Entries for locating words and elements

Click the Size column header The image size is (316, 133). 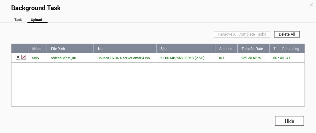click(164, 49)
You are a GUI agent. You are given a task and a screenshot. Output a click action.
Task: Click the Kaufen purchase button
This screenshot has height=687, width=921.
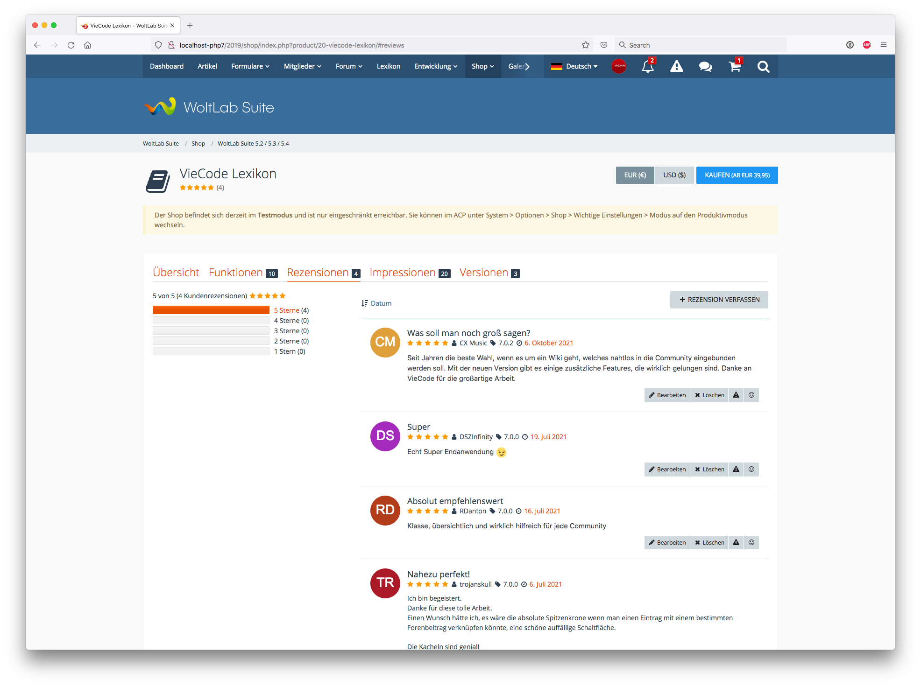(737, 175)
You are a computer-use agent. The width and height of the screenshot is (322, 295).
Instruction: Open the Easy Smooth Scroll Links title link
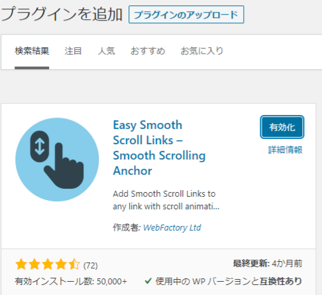tap(159, 148)
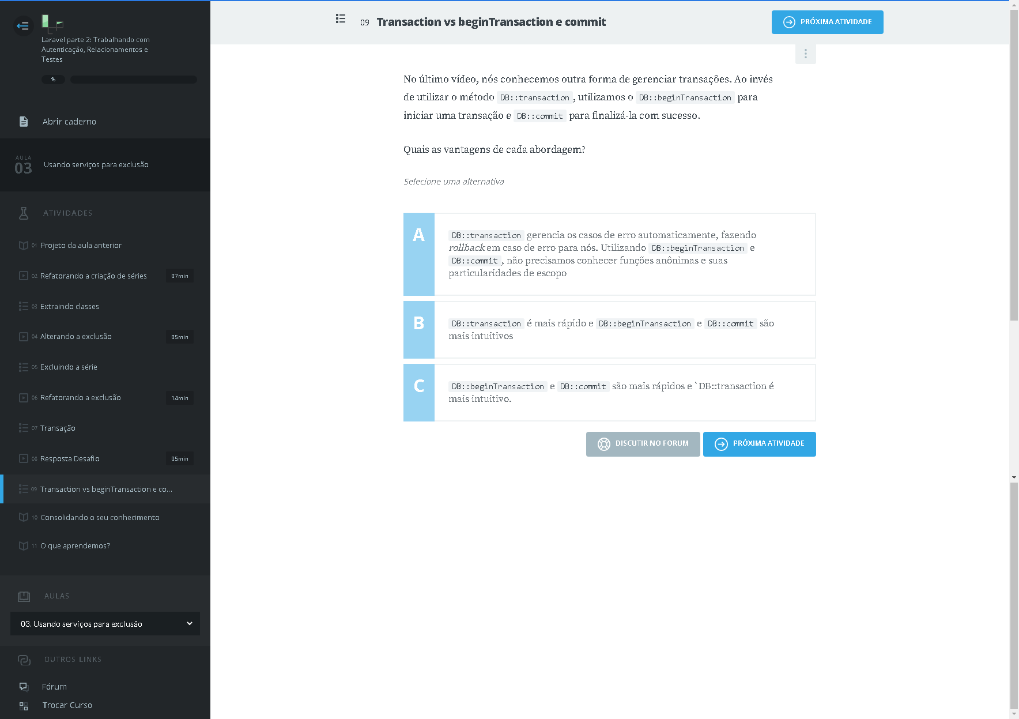The image size is (1019, 719).
Task: Click the course progress bar
Action: point(134,80)
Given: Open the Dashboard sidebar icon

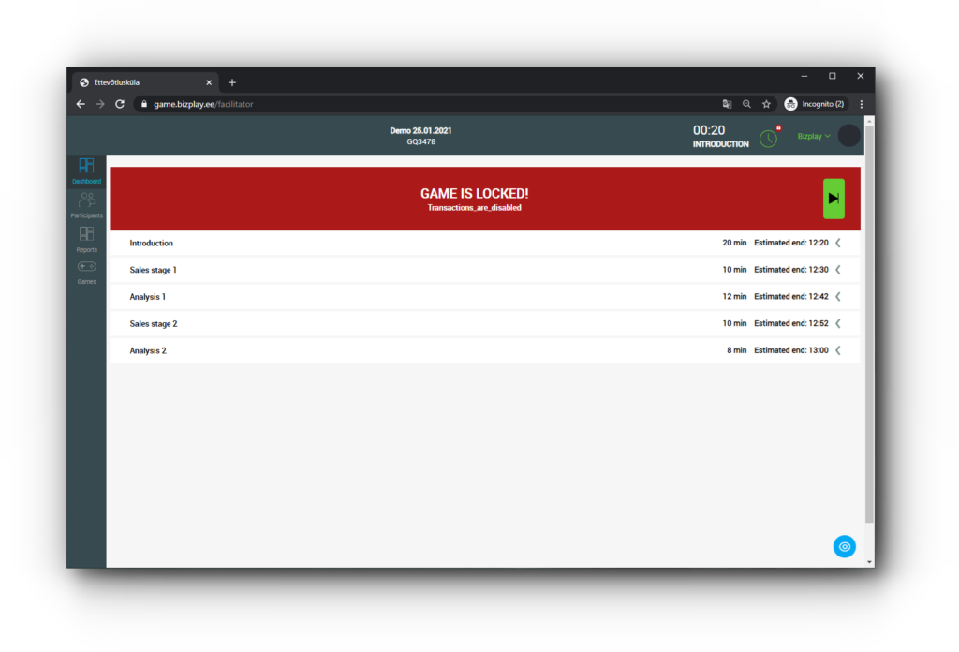Looking at the screenshot, I should [86, 167].
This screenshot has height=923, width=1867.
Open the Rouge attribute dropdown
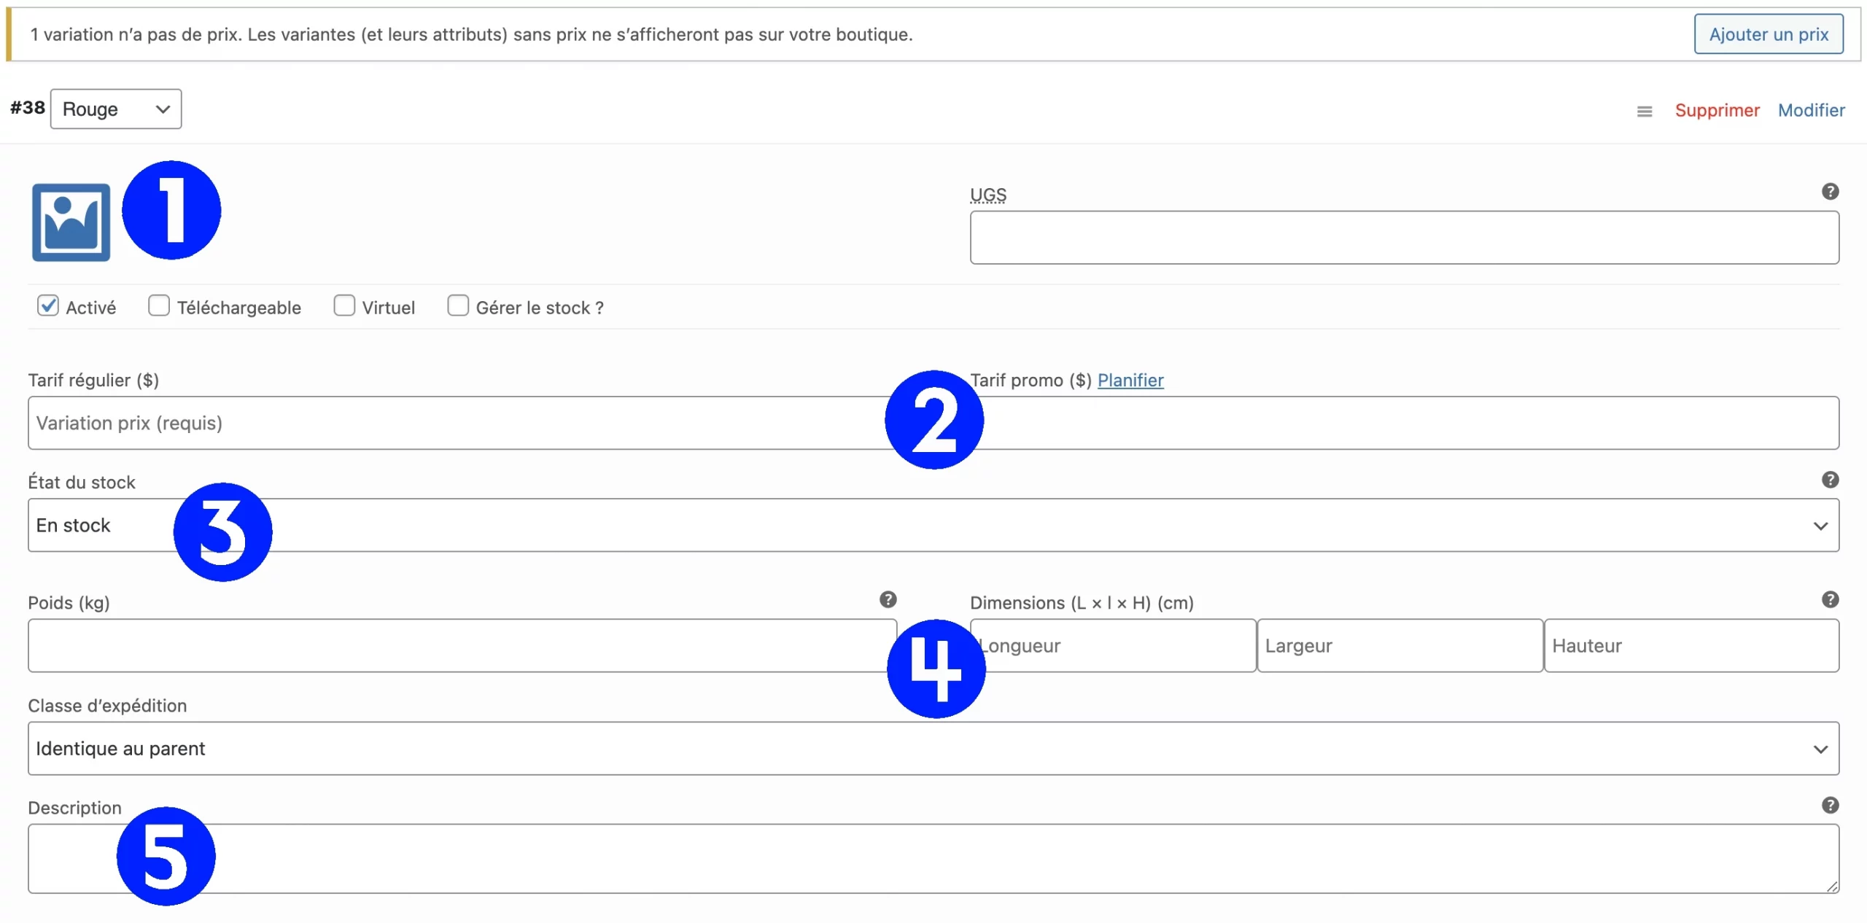pos(116,109)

◆ What the exercise asks
Copy the lines from the one containing "This screenshot has height=923, width=1867." through the end of the items, leaving out the pictures.

◆ Exercise solution
This screenshot has height=923, width=1867.
Open the Rouge attribute dropdown
pos(116,109)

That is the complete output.